Exercise description:
Write out, precisely and in full, each line of the material.

Data to examine:
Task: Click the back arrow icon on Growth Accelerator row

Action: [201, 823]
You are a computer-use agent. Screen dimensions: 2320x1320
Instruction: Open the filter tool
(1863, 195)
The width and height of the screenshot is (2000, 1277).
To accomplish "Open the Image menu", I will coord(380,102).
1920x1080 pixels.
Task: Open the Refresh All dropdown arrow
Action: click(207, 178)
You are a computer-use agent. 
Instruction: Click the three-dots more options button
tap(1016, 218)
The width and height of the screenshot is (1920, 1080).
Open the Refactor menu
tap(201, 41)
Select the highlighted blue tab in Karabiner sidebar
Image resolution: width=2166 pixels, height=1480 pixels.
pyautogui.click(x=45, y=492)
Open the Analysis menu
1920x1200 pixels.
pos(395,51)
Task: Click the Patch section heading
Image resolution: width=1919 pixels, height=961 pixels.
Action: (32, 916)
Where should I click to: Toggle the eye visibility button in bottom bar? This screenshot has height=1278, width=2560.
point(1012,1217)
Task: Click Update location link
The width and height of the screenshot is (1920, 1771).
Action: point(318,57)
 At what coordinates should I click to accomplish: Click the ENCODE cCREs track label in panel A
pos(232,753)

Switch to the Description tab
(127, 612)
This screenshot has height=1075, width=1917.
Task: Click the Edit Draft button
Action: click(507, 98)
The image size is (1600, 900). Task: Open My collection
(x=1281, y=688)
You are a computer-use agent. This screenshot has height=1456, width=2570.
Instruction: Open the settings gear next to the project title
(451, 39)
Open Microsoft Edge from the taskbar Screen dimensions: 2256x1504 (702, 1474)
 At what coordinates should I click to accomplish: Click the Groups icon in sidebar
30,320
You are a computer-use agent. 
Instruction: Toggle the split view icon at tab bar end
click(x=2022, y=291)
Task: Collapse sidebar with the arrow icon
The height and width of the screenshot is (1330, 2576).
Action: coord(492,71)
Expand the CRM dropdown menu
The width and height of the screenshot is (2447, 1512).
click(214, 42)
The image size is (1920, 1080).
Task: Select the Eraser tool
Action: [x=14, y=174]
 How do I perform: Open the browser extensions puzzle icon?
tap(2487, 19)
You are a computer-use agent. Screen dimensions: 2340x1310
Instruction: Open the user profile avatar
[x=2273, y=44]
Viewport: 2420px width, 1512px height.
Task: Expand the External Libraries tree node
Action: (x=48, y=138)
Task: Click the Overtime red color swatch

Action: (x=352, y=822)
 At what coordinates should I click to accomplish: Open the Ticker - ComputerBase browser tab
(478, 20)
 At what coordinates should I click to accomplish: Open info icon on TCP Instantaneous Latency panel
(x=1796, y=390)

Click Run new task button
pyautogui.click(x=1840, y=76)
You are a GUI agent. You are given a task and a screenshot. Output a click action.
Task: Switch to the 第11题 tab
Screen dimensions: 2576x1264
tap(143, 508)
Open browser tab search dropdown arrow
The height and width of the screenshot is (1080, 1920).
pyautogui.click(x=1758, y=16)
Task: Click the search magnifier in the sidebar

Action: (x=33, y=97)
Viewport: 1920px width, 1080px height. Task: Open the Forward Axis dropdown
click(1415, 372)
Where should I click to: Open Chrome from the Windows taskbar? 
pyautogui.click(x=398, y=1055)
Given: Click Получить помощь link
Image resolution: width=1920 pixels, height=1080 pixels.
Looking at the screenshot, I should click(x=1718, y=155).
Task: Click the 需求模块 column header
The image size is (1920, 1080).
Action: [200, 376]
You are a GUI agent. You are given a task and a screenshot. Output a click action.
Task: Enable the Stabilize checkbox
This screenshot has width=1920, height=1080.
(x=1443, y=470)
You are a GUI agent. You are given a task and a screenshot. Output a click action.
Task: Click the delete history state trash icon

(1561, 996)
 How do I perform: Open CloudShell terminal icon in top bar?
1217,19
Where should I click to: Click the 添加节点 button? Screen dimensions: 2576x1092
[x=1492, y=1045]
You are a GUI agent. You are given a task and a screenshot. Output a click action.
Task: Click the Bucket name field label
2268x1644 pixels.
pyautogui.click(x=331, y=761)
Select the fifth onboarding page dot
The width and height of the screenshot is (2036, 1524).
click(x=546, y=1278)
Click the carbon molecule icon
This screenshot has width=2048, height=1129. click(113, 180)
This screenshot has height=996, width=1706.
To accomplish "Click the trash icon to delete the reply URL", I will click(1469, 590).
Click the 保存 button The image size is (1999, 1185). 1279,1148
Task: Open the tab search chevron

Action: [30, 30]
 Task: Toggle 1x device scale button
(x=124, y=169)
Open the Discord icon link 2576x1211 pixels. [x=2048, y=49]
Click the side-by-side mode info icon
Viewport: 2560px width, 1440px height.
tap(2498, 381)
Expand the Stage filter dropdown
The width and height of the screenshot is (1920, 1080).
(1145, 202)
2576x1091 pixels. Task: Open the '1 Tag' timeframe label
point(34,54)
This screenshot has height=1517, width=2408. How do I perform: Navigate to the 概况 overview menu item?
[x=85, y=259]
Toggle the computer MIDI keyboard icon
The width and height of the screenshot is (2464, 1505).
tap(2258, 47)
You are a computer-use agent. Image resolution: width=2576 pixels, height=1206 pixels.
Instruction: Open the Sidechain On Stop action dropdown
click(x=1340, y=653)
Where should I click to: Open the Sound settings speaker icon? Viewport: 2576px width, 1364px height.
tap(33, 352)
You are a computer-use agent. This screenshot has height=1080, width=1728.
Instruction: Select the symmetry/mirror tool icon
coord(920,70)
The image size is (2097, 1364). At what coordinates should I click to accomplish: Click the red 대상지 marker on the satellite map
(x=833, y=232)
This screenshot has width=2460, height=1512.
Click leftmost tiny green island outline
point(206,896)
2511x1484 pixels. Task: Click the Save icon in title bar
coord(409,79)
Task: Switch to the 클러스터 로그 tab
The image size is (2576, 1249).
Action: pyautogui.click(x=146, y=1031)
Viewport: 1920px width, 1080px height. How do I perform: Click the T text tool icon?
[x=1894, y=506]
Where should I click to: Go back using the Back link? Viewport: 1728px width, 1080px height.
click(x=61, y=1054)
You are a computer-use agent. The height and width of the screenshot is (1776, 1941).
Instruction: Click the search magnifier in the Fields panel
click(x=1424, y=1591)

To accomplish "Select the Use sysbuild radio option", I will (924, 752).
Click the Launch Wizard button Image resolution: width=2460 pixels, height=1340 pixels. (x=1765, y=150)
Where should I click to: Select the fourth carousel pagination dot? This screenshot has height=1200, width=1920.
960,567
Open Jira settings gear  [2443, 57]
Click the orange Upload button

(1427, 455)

Answer to the problem:
Task: Click the back arrow icon on Growth Accelerator row

Action: [201, 823]
You are a computer-use agent. Screen dimensions: 2320x1320
Instruction: Open the filter tool
(1863, 195)
The width and height of the screenshot is (2000, 1277).
To accomplish "Open the Image menu", I will coord(380,102).
1920x1080 pixels.
Task: Open the Refresh All dropdown arrow
Action: click(207, 178)
You are a computer-use agent. 
Instruction: Click the three-dots more options button
tap(1016, 218)
The width and height of the screenshot is (1920, 1080).
Open the Refactor menu
tap(201, 41)
Select the highlighted blue tab in Karabiner sidebar
Image resolution: width=2166 pixels, height=1480 pixels.
pyautogui.click(x=45, y=492)
Open the Analysis menu
1920x1200 pixels.
pos(395,51)
Task: Click the Patch section heading
Image resolution: width=1919 pixels, height=961 pixels.
Action: (32, 916)
Where should I click to: Toggle the eye visibility button in bottom bar? This screenshot has height=1278, width=2560.
point(1012,1217)
Task: Click Update location link
The width and height of the screenshot is (1920, 1771).
Action: point(318,57)
 At what coordinates should I click to accomplish: Click the ENCODE cCREs track label in panel A
pos(232,753)

Switch to the Description tab
(127, 612)
This screenshot has height=1075, width=1917.
Task: Click the Edit Draft button
Action: click(507, 98)
The image size is (1600, 900). Task: Open My collection
(x=1281, y=688)
You are a computer-use agent. This screenshot has height=1456, width=2570.
Instruction: Open the settings gear next to the project title
(451, 39)
Open Microsoft Edge from the taskbar Screen dimensions: 2256x1504 (702, 1474)
 At what coordinates should I click to accomplish: Click the Groups icon in sidebar
30,320
You are a computer-use agent. 
Instruction: Toggle the split view icon at tab bar end
click(x=2022, y=291)
Task: Collapse sidebar with the arrow icon
The height and width of the screenshot is (1330, 2576).
Action: coord(492,71)
Expand the CRM dropdown menu
The width and height of the screenshot is (2447, 1512).
click(214, 42)
The image size is (1920, 1080).
Task: Select the Eraser tool
Action: [x=14, y=174]
 How do I perform: Open the browser extensions puzzle icon?
tap(2487, 19)
You are a computer-use agent. Screen dimensions: 2340x1310
Instruction: Open the user profile avatar
[x=2273, y=44]
Viewport: 2420px width, 1512px height.
Task: Expand the External Libraries tree node
Action: (x=48, y=138)
Task: Click the Overtime red color swatch

Action: (x=352, y=822)
 At what coordinates should I click to accomplish: Open the Ticker - ComputerBase browser tab
(478, 20)
 At what coordinates should I click to accomplish: Open info icon on TCP Instantaneous Latency panel
(x=1796, y=390)

Click Run new task button
pyautogui.click(x=1840, y=76)
You are a GUI agent. You are given a task and a screenshot. Output a click action.
Task: Switch to the 第11题 tab
Screen dimensions: 2576x1264
tap(143, 508)
Open browser tab search dropdown arrow
The height and width of the screenshot is (1080, 1920).
pyautogui.click(x=1758, y=16)
Task: Click the search magnifier in the sidebar

Action: (x=33, y=97)
Viewport: 1920px width, 1080px height. Task: Open the Forward Axis dropdown
click(1415, 372)
Where should I click to: Open Chrome from the Windows taskbar? 
pyautogui.click(x=398, y=1055)
Given: Click Получить помощь link
Image resolution: width=1920 pixels, height=1080 pixels.
Looking at the screenshot, I should click(x=1718, y=155).
Task: Click the 需求模块 column header
The image size is (1920, 1080).
Action: [200, 376]
You are a GUI agent. You are given a task and a screenshot. Output a click action.
Task: Enable the Stabilize checkbox
This screenshot has width=1920, height=1080.
(x=1443, y=470)
You are a GUI agent. You are given a task and a screenshot. Output a click action.
Task: Click the delete history state trash icon

(1561, 996)
 How do I perform: Open CloudShell terminal icon in top bar?
1217,19
Where should I click to: Click the 添加节点 button? Screen dimensions: 2576x1092
[x=1492, y=1045]
You are a GUI agent. You are given a task and a screenshot. Output a click action.
Task: Click the Bucket name field label
2268x1644 pixels.
pyautogui.click(x=331, y=761)
Select the fifth onboarding page dot
The width and height of the screenshot is (2036, 1524).
click(x=546, y=1278)
Click the carbon molecule icon
This screenshot has width=2048, height=1129. click(113, 180)
This screenshot has height=996, width=1706.
To accomplish "Click the trash icon to delete the reply URL", I will click(1469, 590).
Click the 保存 button The image size is (1999, 1185). 1279,1148
Task: Open the tab search chevron

Action: [30, 30]
 Task: Toggle 1x device scale button
(x=124, y=169)
Open the Discord icon link 2576x1211 pixels. [x=2048, y=49]
Click the side-by-side mode info icon
Viewport: 2560px width, 1440px height.
tap(2498, 381)
Expand the Stage filter dropdown
The width and height of the screenshot is (1920, 1080).
(1145, 202)
2576x1091 pixels. Task: Open the '1 Tag' timeframe label
point(34,54)
This screenshot has height=1517, width=2408. How do I perform: Navigate to the 概况 overview menu item?
[x=85, y=259]
Toggle the computer MIDI keyboard icon
The width and height of the screenshot is (2464, 1505).
tap(2258, 47)
You are a computer-use agent. Image resolution: width=2576 pixels, height=1206 pixels.
Instruction: Open the Sidechain On Stop action dropdown
click(x=1340, y=653)
Where should I click to: Open the Sound settings speaker icon? Viewport: 2576px width, 1364px height.
tap(33, 352)
You are a computer-use agent. This screenshot has height=1080, width=1728.
Instruction: Select the symmetry/mirror tool icon
coord(920,70)
The image size is (2097, 1364). At what coordinates should I click to accomplish: Click the red 대상지 marker on the satellite map
(x=833, y=232)
This screenshot has width=2460, height=1512.
Click leftmost tiny green island outline
point(206,896)
2511x1484 pixels. Task: Click the Save icon in title bar
coord(409,79)
Task: Switch to the 클러스터 로그 tab
The image size is (2576, 1249).
Action: pyautogui.click(x=146, y=1031)
Viewport: 1920px width, 1080px height. How do I perform: Click the T text tool icon?
[x=1894, y=506]
Where should I click to: Go back using the Back link? Viewport: 1728px width, 1080px height.
click(x=61, y=1054)
You are a computer-use agent. The height and width of the screenshot is (1776, 1941).
Instruction: Click the search magnifier in the Fields panel
click(x=1424, y=1591)

To accomplish "Select the Use sysbuild radio option", I will (924, 752).
Click the Launch Wizard button Image resolution: width=2460 pixels, height=1340 pixels. (x=1765, y=150)
Where should I click to: Select the fourth carousel pagination dot? This screenshot has height=1200, width=1920.
960,567
Open Jira settings gear  [2443, 57]
Click the orange Upload button

(1427, 455)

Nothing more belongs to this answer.